One of the common reasons for issues in startups is disagreement on the way forward.
These issues and disagreements come up typically at two inflection points –
(a) Either when the startup is doing very badly and tough decisions are to be taken e.g. to further reduce the already low salary or (
(b) When the startup is doing really well and tough decisions are to be taken e.g. to sell out and take the cash or to stay on and grow even more.
How does one address this? Well, one way is to anticipate it and have a philosophical discussion and agreements with the co-founders on how different situations will be handled. This discussion should happen at the beginning of the journey and NOT when the situation arises.

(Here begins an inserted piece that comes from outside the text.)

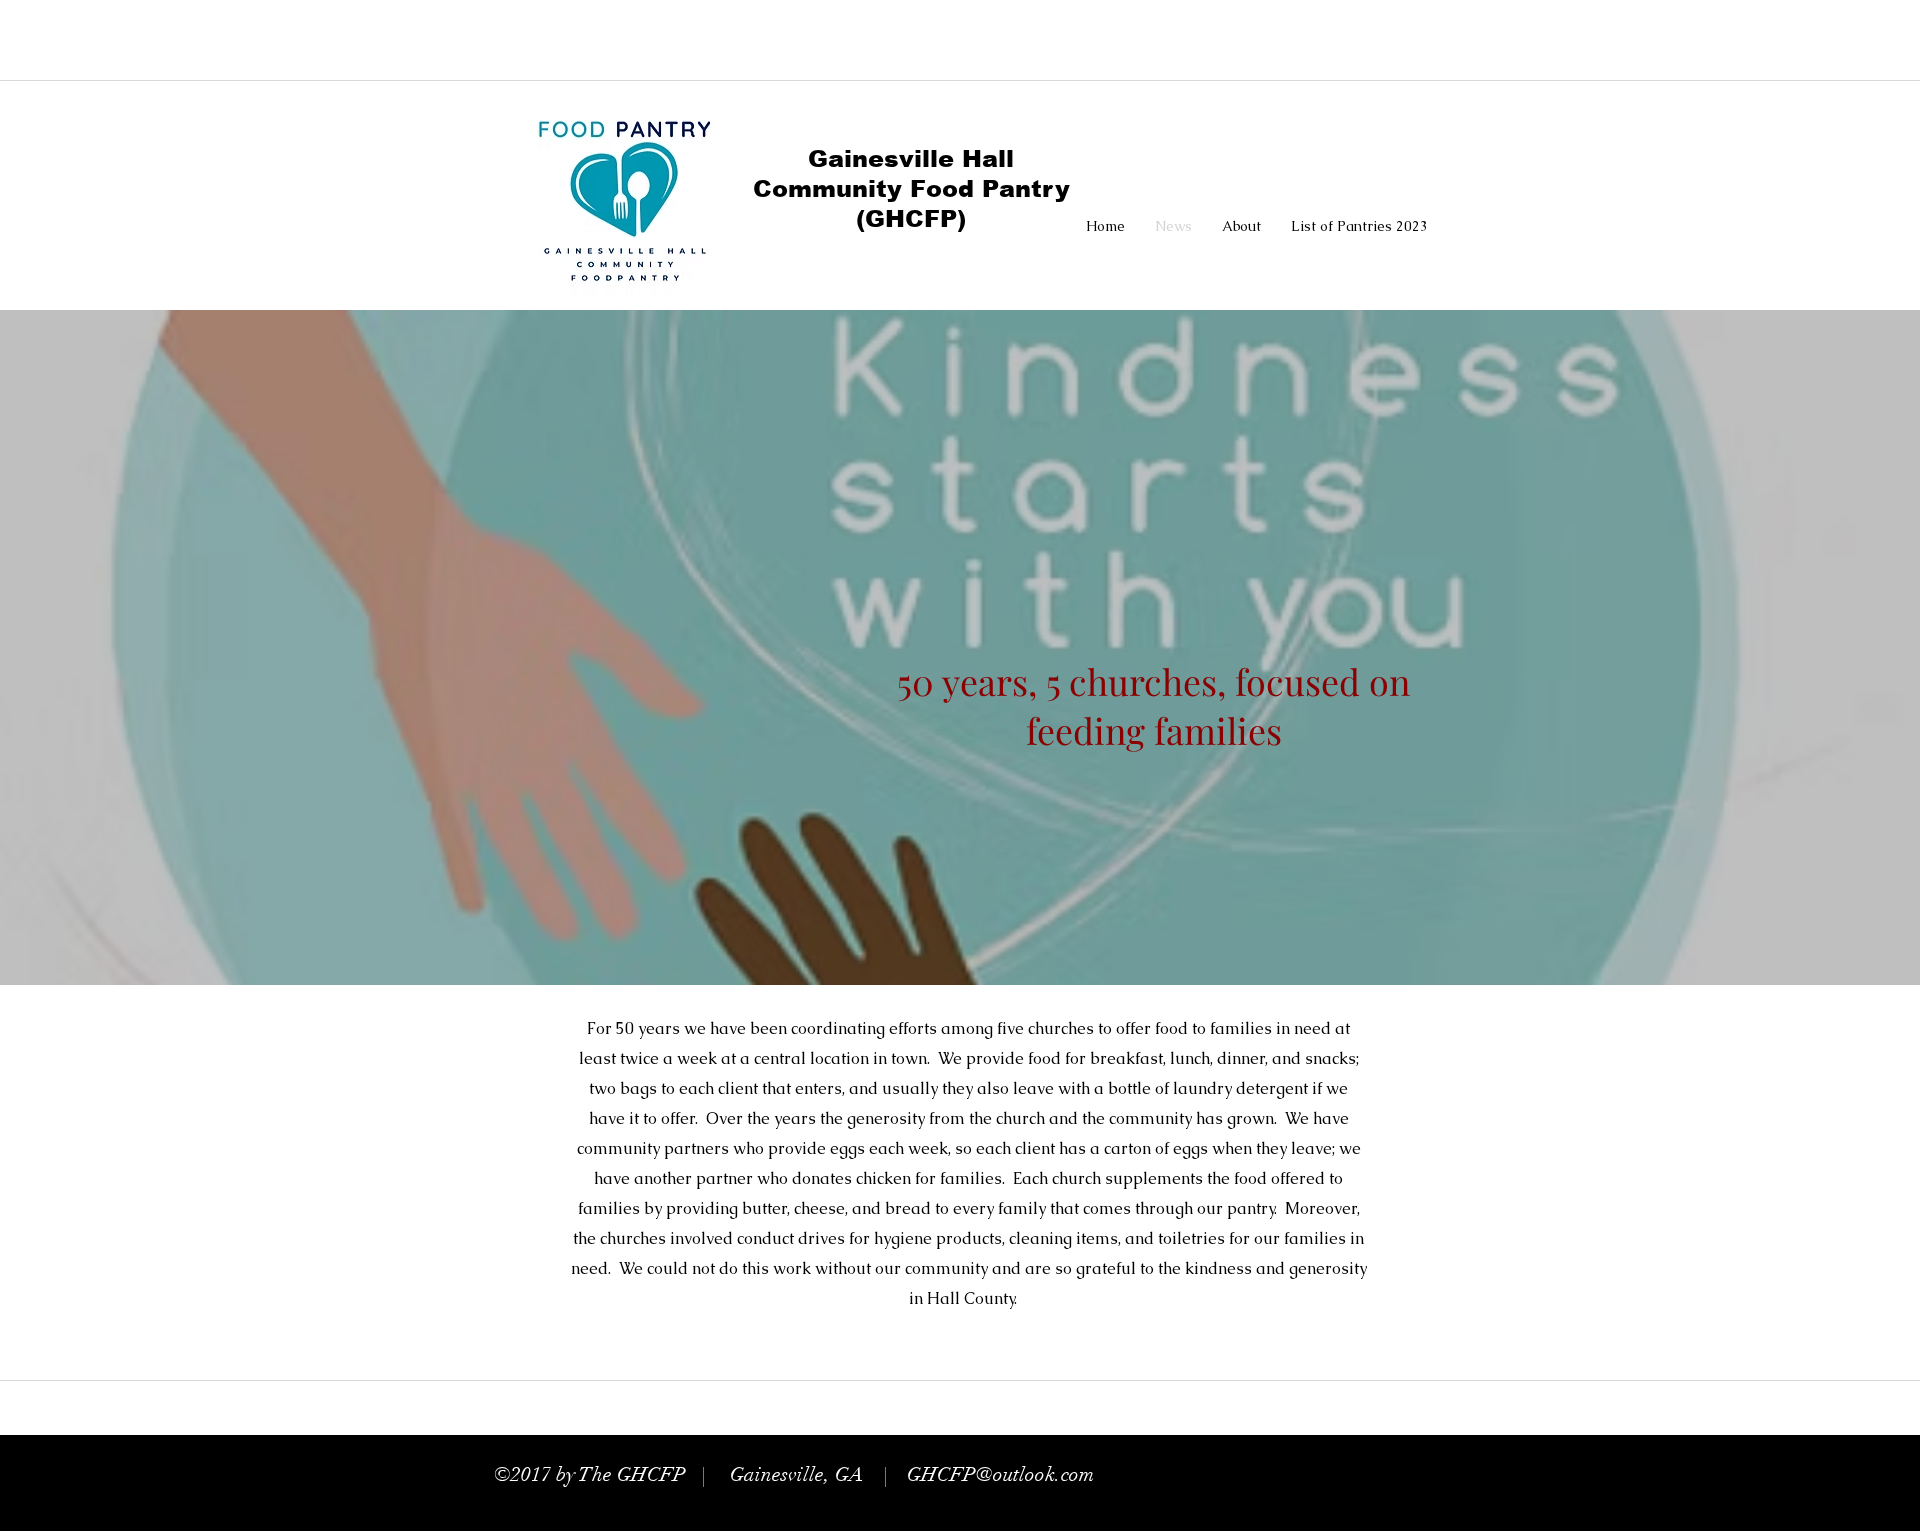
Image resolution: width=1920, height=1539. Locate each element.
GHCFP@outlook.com (1000, 1474)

What will be the decision in case of difficulties? What will be the decision in case there is an option to sell out? It is possible to build some of these agreements into the shareholder agreements or articles.
Some questions I ask our portfolio companies to discuss among themselves are:
1) Who among the founders will be the CEO, and why (If you do not decide at the beginning of the journey, this can be a tricky one to settle. If you do not fight over it, your spouses may.). If required, would you be open to a professional CEO.
2) If someone offers to buy you out for Rs10cr in a year, what would you do…
3) What will be your measure to say that the venture as ‘failed’ and give up
4) What is your plan B?
5) How long can you go without a salary (or survival salary)?
One way to protect the venture in case of conflict is to vest the shares of the founders. I.e. If there are 4 founders in a company with 25% shares each, they may decide that this 25% will ‘vest’ over a 5 year period. This means that if one of them leaves at the end of the 3rd year, he/she will get only 15% equity and the rest will be shared between the remaining founders. This can be documented and formalized.